Cordelli si è spento serenamente a 97 anni nella sua abitazione di via Cardinal La Fontaine.
Le partecipazioni al lutto
La nota di cordoglio della sindaca di Viterbo Chiara Frontini
La città dice addio a un viterbese molto conosciuto e amato, Francesco Maria Cordelli. Un uomo, un medico, un amministratore e un artista. Tante generazioni hanno avuto il privilegio di conoscere il professor Cordelli, eccellente pediatra e primario all’Ospedale Grande degli Infermi. Così come sono state tante le persone che hanno potuto apprezzare il suo talento artistico. Un ottimo amministratore in consiglio comunale a Palazzo dei Priori ma anche alla guida della Fondazione Carivit. A nome mio personale e della città di Viterbo le più sentite condoglianze ai familiari del professor Cordelli.
Luigi Pasqualetti presidente della Fondazione Carivit
Ricordare oggi Francesco Maria Cordelli significa ricordare prima di tutto un grande uomo. Un uomo buono, profondamente umano, che ha saputo unire competenza, responsabilità e sensibilità in ogni ambito della sua vita.
È stato un grande pediatra, uno di quei medici che non si limitano a curare, ma sanno davvero prendersi cura delle persone. Possedeva un dono raro: l’empatia. Sapeva parlare ai bambini, rassicurarli, farsi ricordare. E infatti molti di loro, oggi adulti, conservano ancora il ricordo di quel medico che li ha accolti con attenzione, rispetto e calore umano.
Ma è stato anche un uomo delle istituzioni, vissute sempre come servizio alla comunità. Nel 1994-1995 e, successivamente, dal 2009 al 2012, ha ricoperto il ruolo di presidente della Fondazione Carivit, guidandola con equilibrio, visione e profondo senso di responsabilità.
Il cordoglio del Presidente della Provincia Alessandro Romoli
Molti sono i ricordi che affiorano nella mia memoria di momenti vissuti insieme al carissimo professor Cordelli.
Le sue eccezionali, e da tutti riconosciute, doti professionali, unite allo spirito di servizio con il quale si è dedicato agli incarichi istituzionali ricoperti, sono tutte compendiate in una persona dotata di qualità umane che è raro incontrare.
Il professor Cordelli è stato un dono grande per l’intera comunità di Viterbo e della Tuscia.
Esprimo, a nome mio e dell’amministrazione provinciale tutta, i più sinceri sentimenti di riconoscenza per il suo servizio e, alla famiglia, le mie sentite condoglianze.

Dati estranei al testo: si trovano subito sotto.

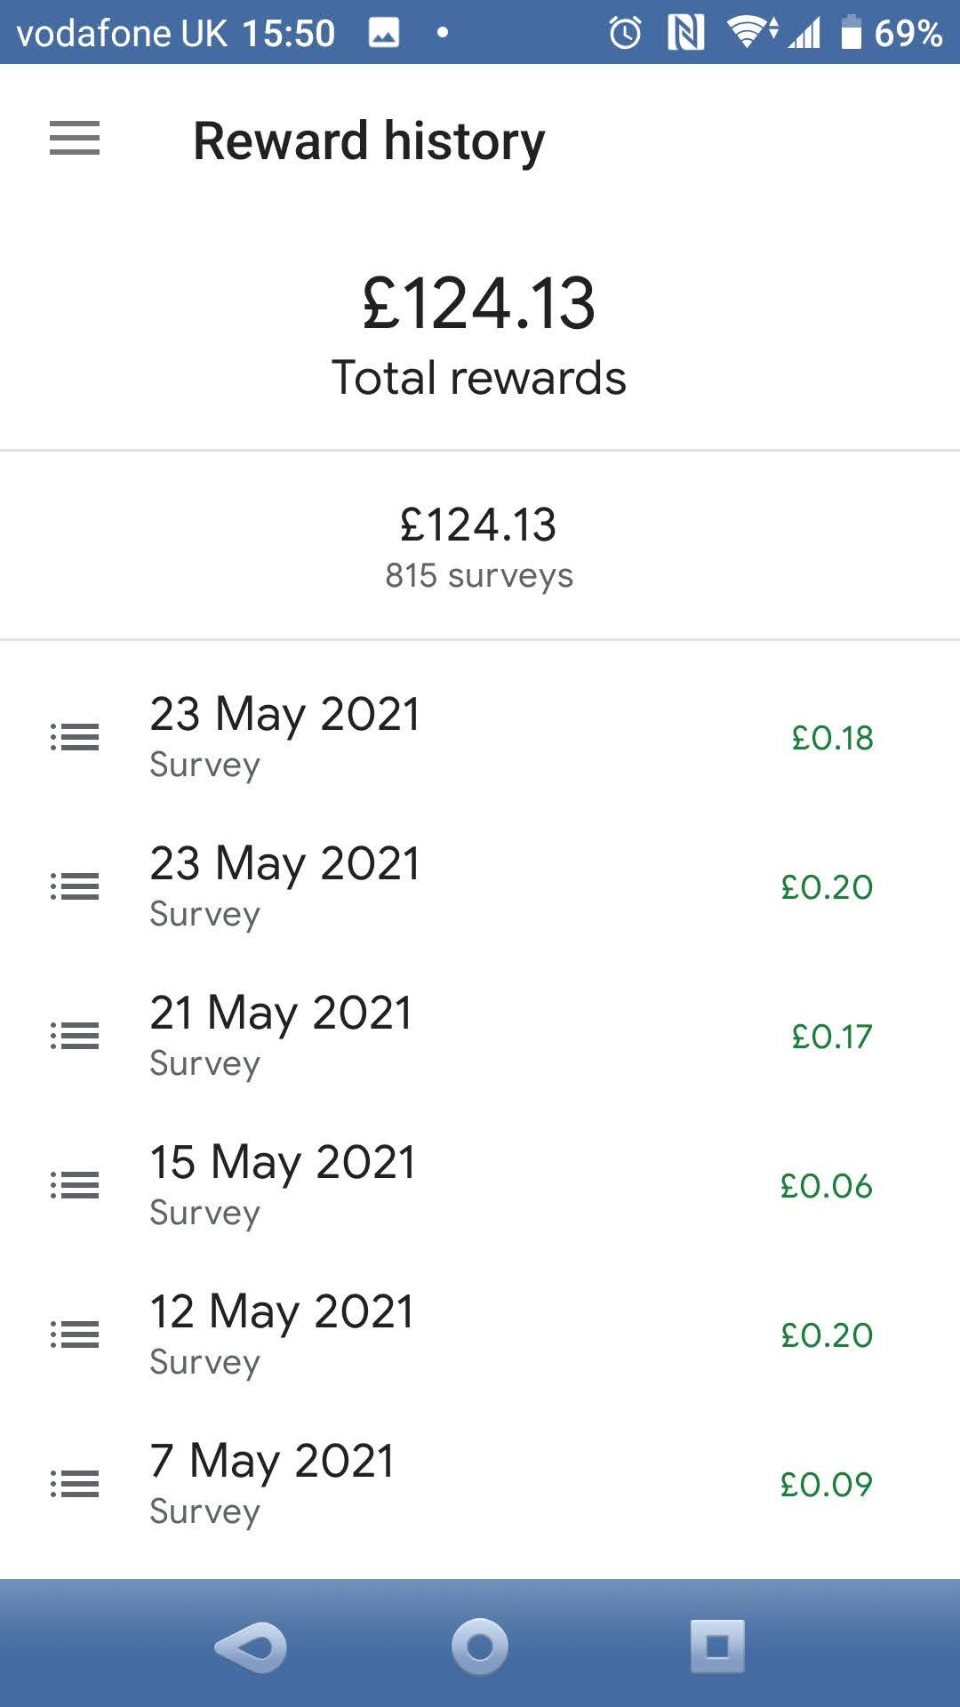
Task: Tap the image notification icon
Action: pyautogui.click(x=384, y=34)
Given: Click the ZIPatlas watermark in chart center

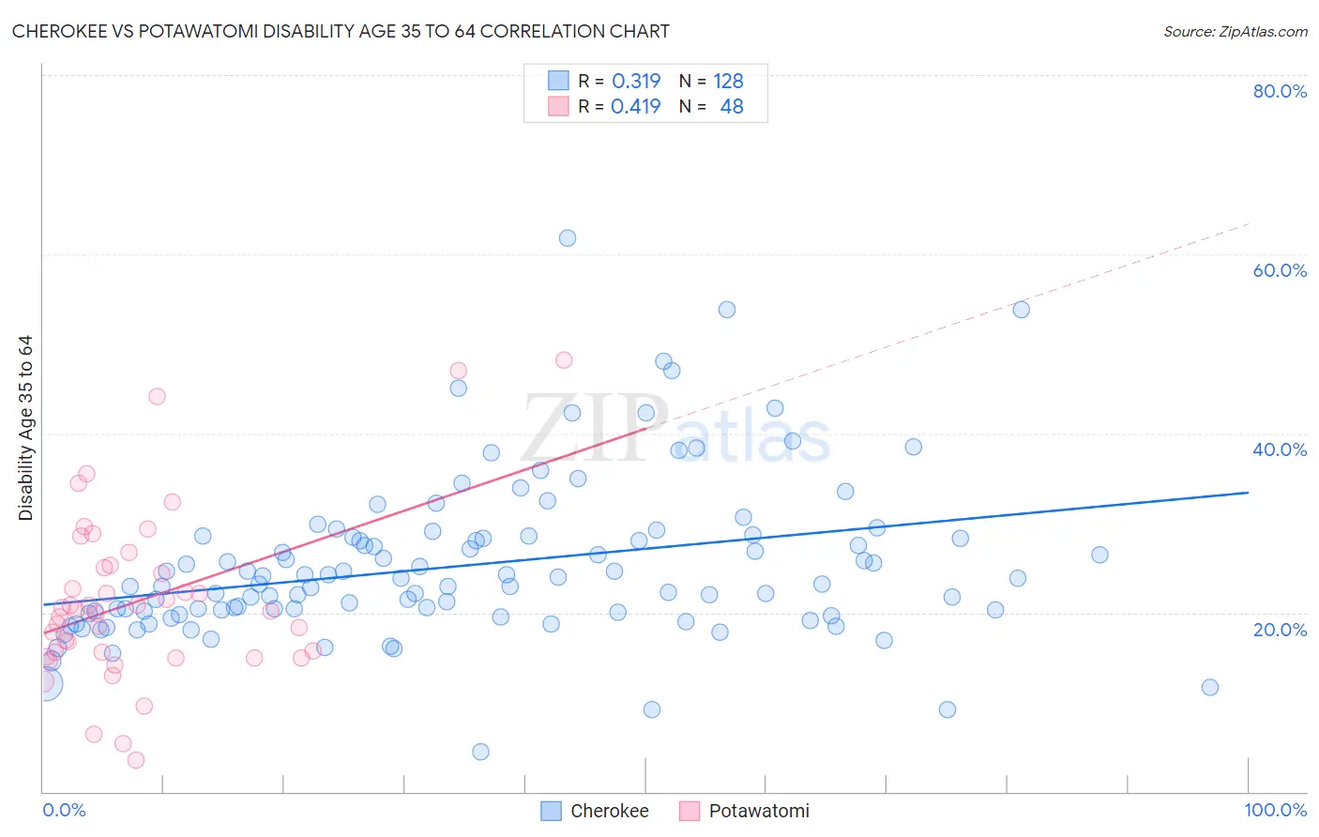Looking at the screenshot, I should point(676,431).
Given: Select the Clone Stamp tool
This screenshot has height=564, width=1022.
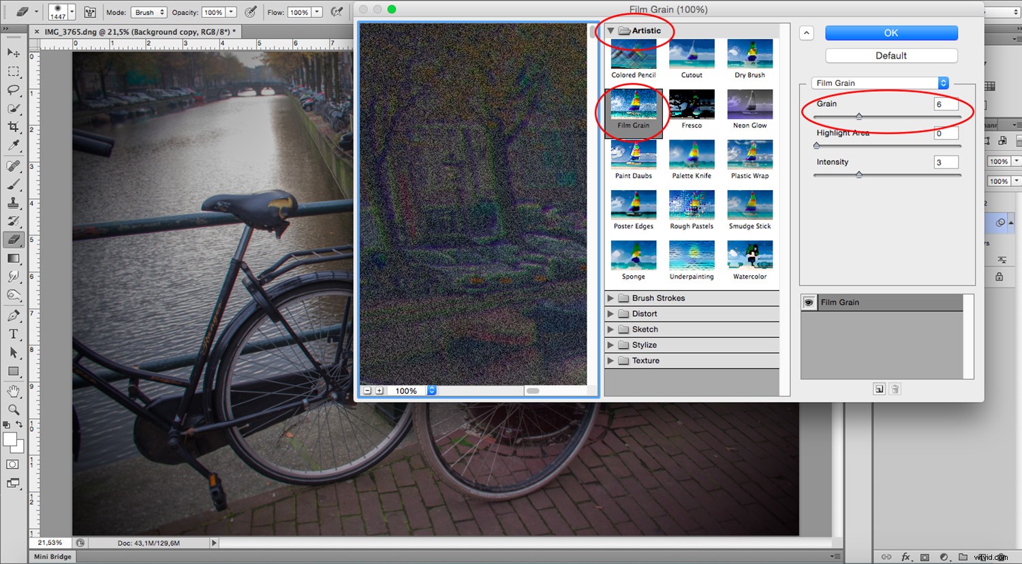Looking at the screenshot, I should coord(14,202).
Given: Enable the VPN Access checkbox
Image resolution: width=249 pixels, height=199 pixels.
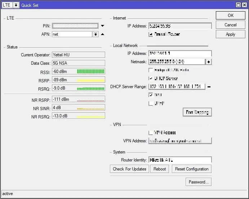Looking at the screenshot, I should [x=151, y=133].
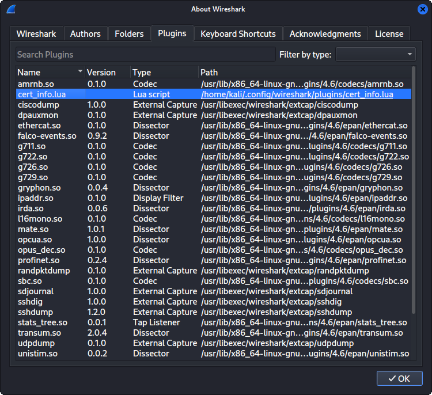Open the Filter by type dropdown
Viewport: 432px width, 395px height.
pyautogui.click(x=376, y=54)
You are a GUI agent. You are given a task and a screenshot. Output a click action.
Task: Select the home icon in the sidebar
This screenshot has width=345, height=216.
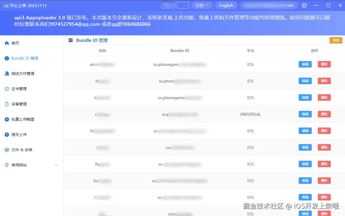coord(7,43)
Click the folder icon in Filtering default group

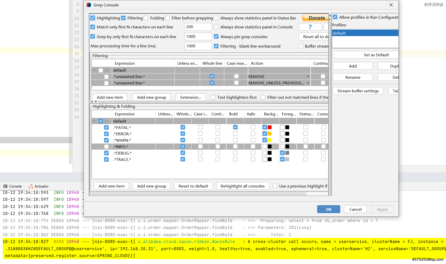click(x=107, y=70)
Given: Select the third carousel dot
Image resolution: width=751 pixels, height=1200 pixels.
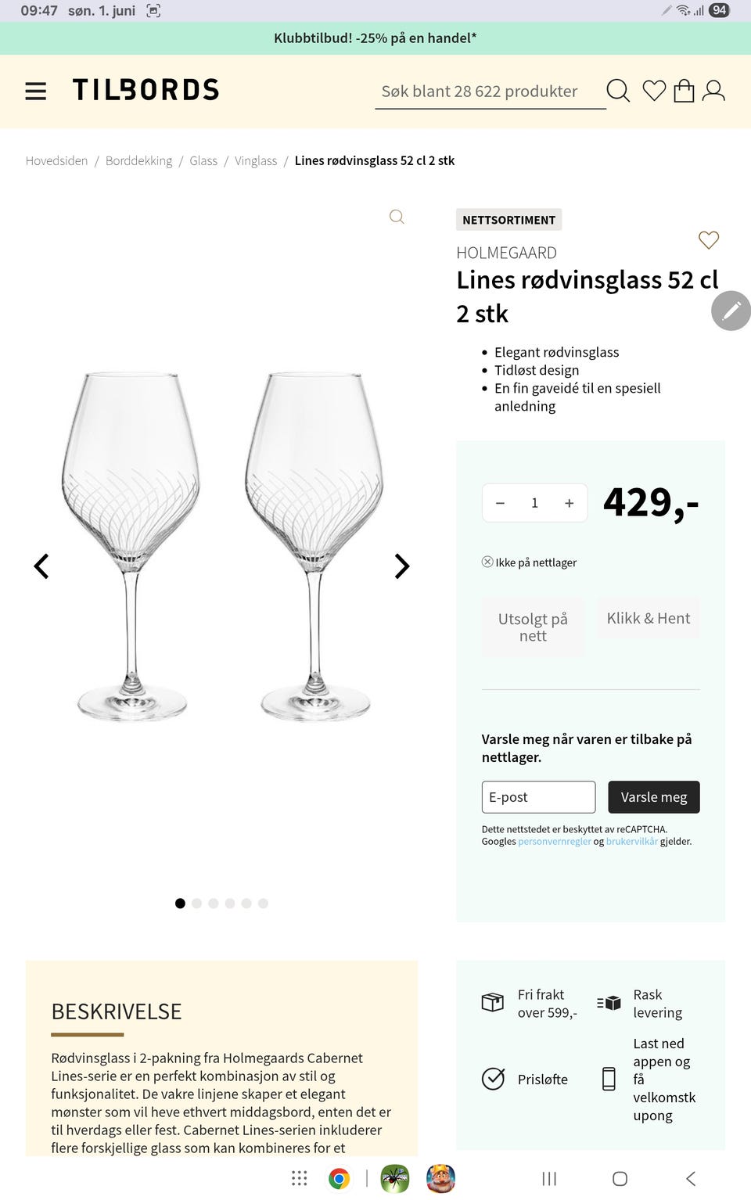Looking at the screenshot, I should 213,903.
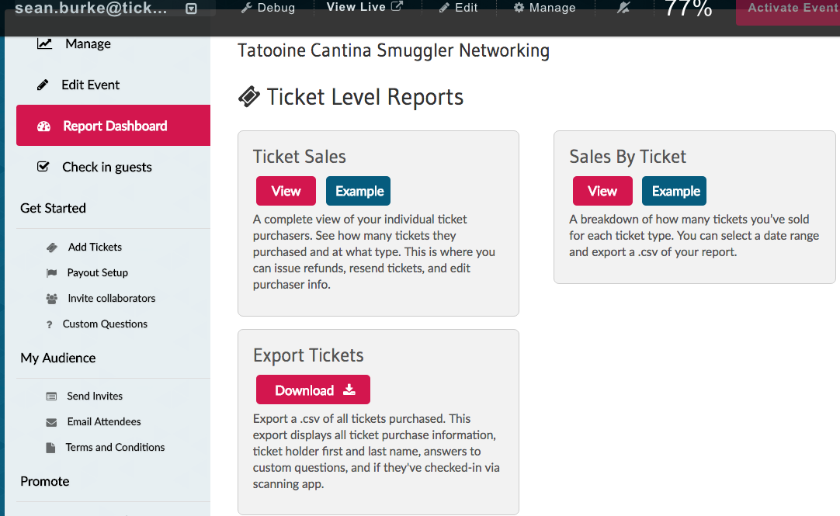Screen dimensions: 840x516
Task: Open Check in guests from the sidebar
Action: 106,168
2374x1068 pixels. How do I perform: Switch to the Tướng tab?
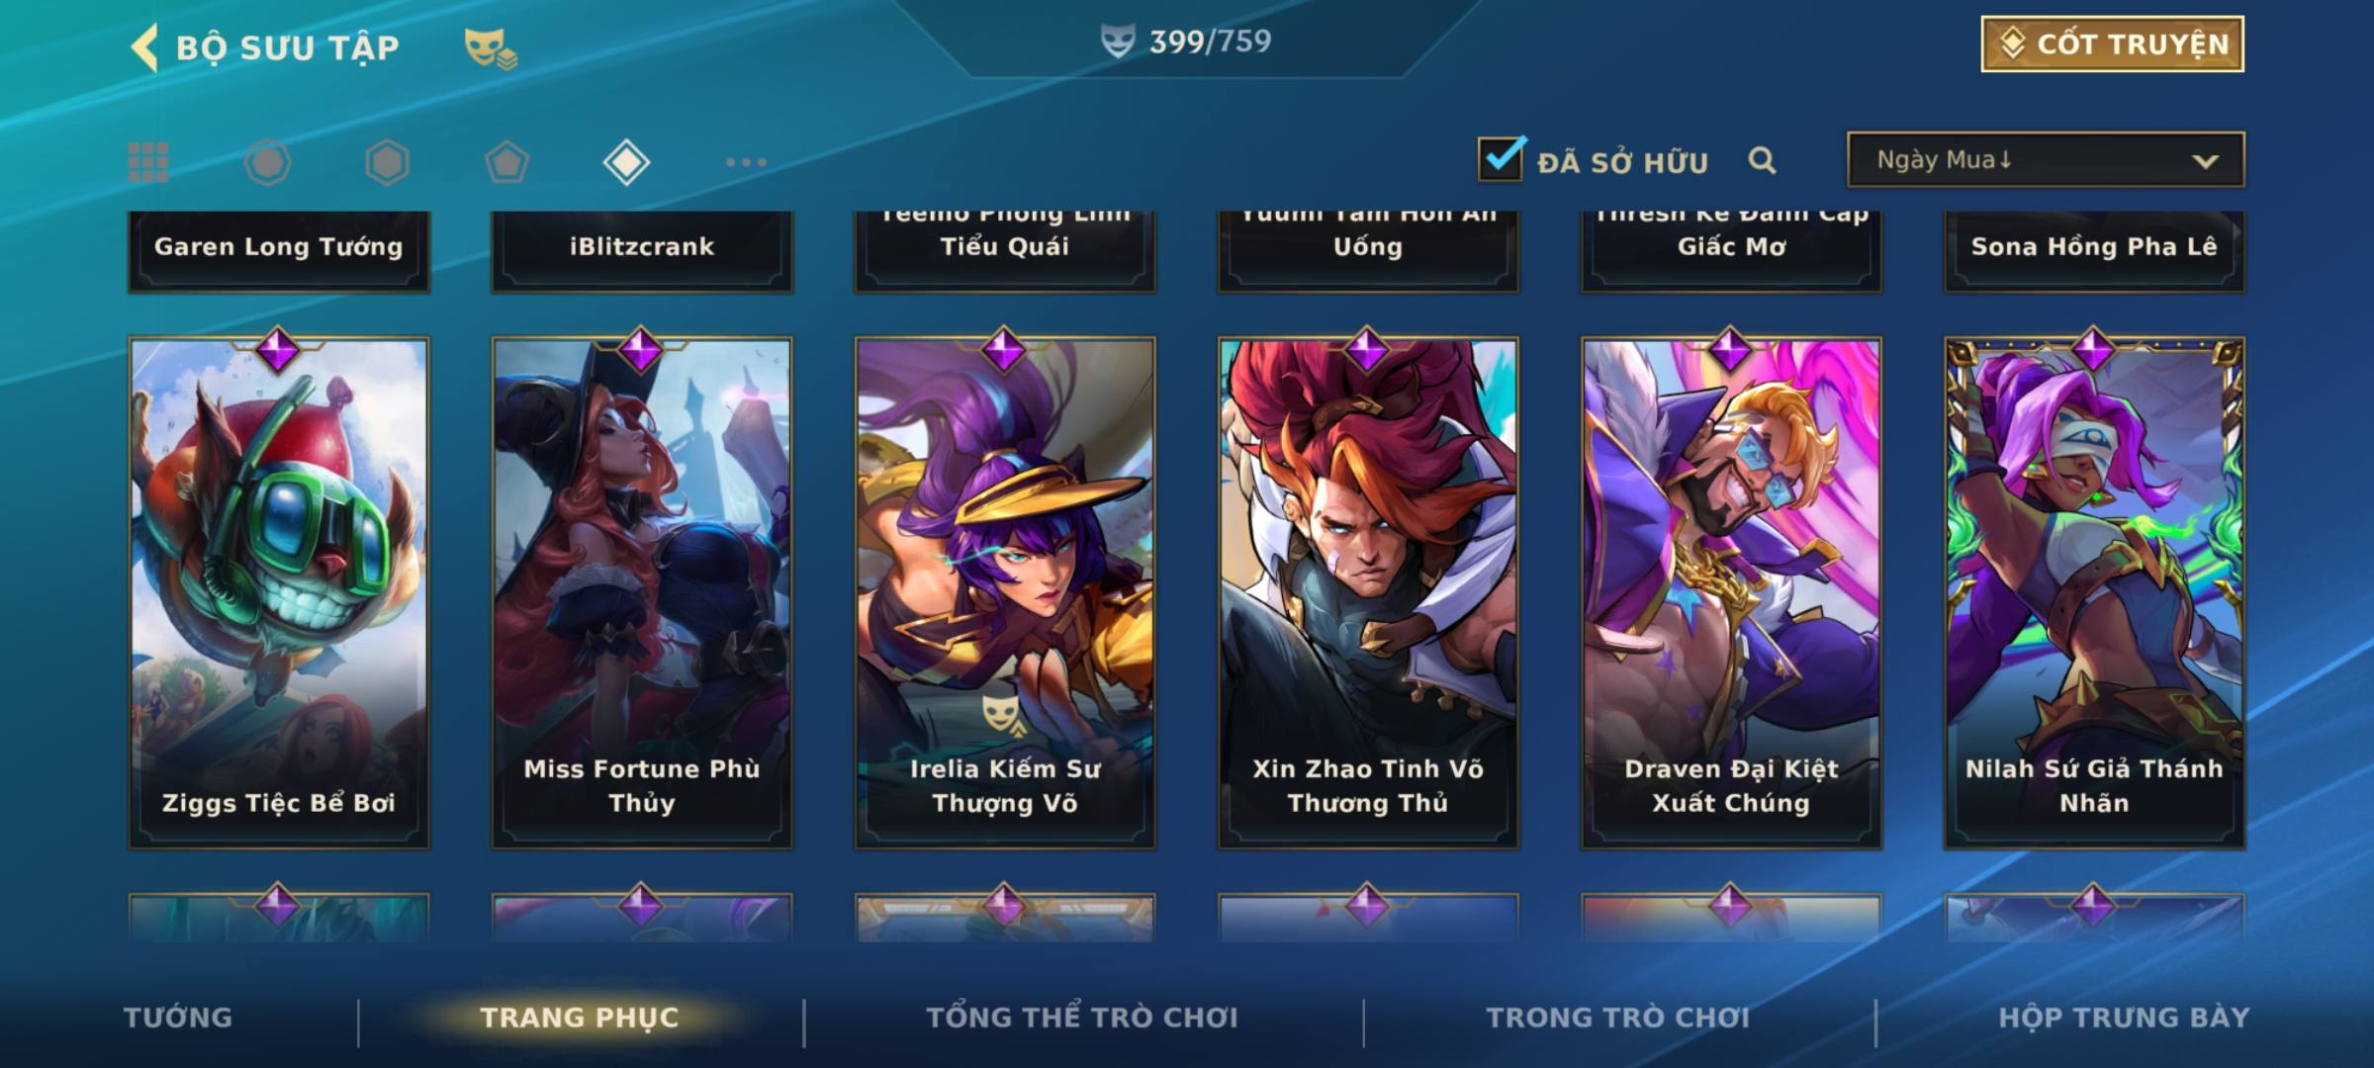(178, 1018)
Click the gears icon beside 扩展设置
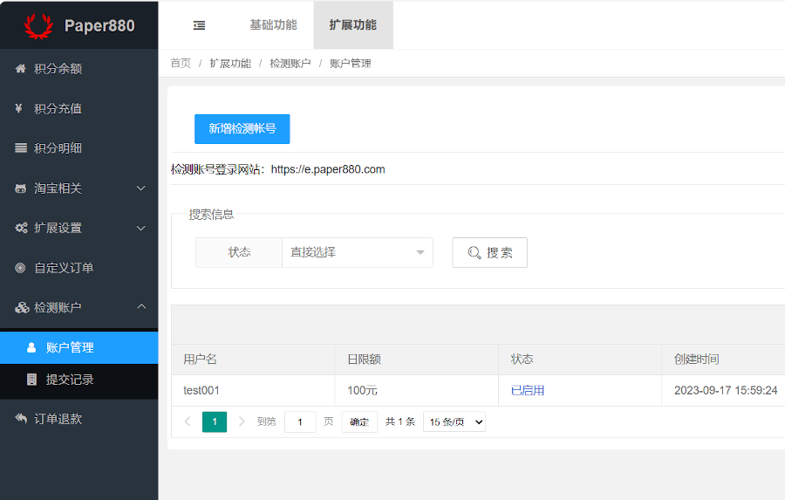 pos(21,228)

Il ricordo di don Gianni Carparelli
Un ricordo più che affettuoso per il Dr. Cordelli amico tenerissimo di don Dante Bernini. Per ogni compleanno inviava agli amici della FUCI una vignetta del nostro maestro. Lo ricorderemo a Castel d’Asso domenica, insieme ad altri grandi viterbesi nostri amici.
Il gruppo Meic “Lo Studiolo” di Viterbo
Il gruppo Meic “Lo Studiolo” di Viterbo esprime le proprie condoglianze alla famiglia del caro Franco Cordelli. Ma allo stesso tempo rende grazie a Dio per il dono della sua compagnia in tanti anni di vita insieme. Franco è stato per lungo tempo socio dello Studiolo, segnalandosi sempre per la sua guizzante intelligenza e per lo spirito di amichevole goliardia che si esplicava nelle sue caricature, capaci di cogliere con un tratto inconfondibile i lati comici e la carica di umanità di chi gli stava intorno. La perdita di Franco Cordelli, oltre che per la moglie Anna e i suoi familiari, è un lutto per la stessa città di Viterbo a cui donò la sua professionalità di medico e il servizio come amministratore in Consiglio comunale. Ci resta il ricordo di un grande uomo e un grande amico che affidiamo alla misericordia del Dio della vita in cui ha creduto e che ha testimoniato.